SAINSBURY's is understood to be planning a new store and hotel complex in Newport which could create around 200 jobs.

The commercial development on land at Crindau, which would also include non-retail units as well as a budget hotel, would mean the closure of its existing store at Shaftesbury.

The company plans to transfer staff to the new seven-acre location on former industrial land about a mile away.

The new store would require around 50 extra staff and the rest of the development about 150.

The company has made a planning application to Newport city council.

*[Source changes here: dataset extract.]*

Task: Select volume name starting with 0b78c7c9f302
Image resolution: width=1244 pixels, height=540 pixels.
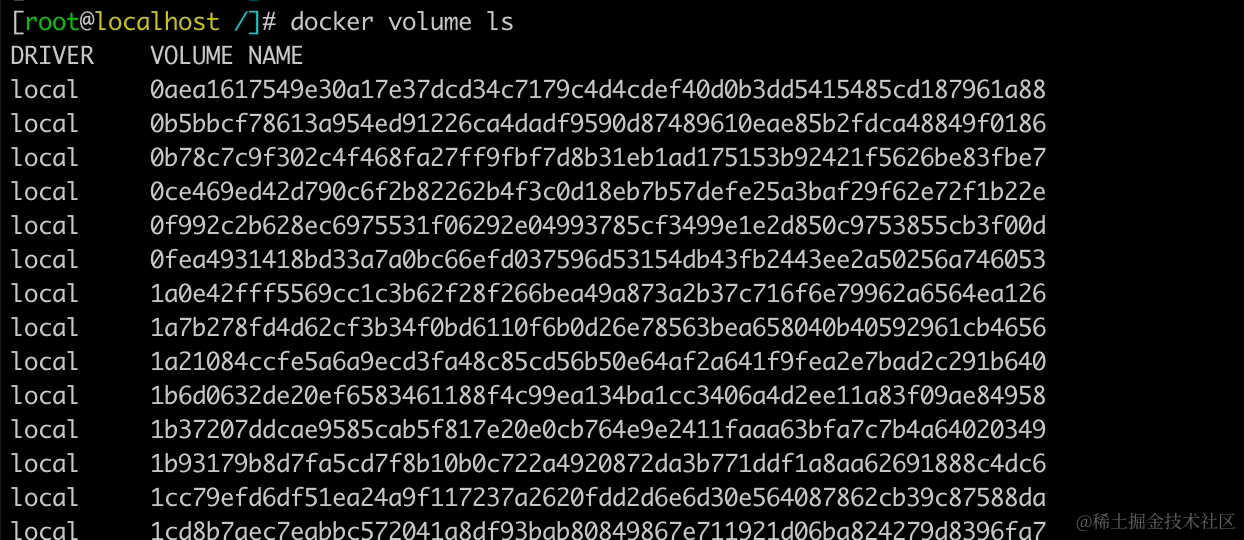Action: [598, 158]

Sainsbury's had been expected for some time to make a decision about its Newport operation, which has proved popular on a riverside site near Newport Castle.

A move to Crindau would enable it to expand its products to include a value-for-money range available at stores in other parts of the UK.

The application is being made by the company's property arm, which also sees Crindau as an area where it might get permission for a scheme much larger than a simple store replacement.

It is still negotiating with the owners of the Crindau land. Newport''s supermarkets are geographically well placed to take their share of customers in the city, and there are no reports that any of them are struggling, though Sainsbury's, like Asda, has only one store compared with Tesco's two. There is no Safeway in Newport.

Nationally, there is intense competition among the big supermarket companies for market share.

Sainsbury's has just recorded total sales growth of 3.9% for the 16 weeks to October 12. Peter Davis, group chief executive, said the company was continuing to make solid progress on sales in a period of "significant internal change and despite a slower market".

Sainsbury's is in the second year of a business transformation programme and is making significant progress upgrading the business.